## [What to produce]
Restate the records that follow. Every word must match.
_ _ _ _ _
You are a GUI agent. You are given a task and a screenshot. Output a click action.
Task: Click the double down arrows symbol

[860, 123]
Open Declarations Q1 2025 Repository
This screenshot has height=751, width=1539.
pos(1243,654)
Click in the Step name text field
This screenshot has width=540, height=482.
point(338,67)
_ _ _ _ _
## [Result of the task]
You are a GUI agent. You are given a task and a screenshot. Output a click action.
Task: Click the double down arrows symbol

[860, 123]
Open Declarations Q1 2025 Repository
This screenshot has height=751, width=1539.
pos(1243,654)
Click in the Step name text field
This screenshot has width=540, height=482.
point(338,67)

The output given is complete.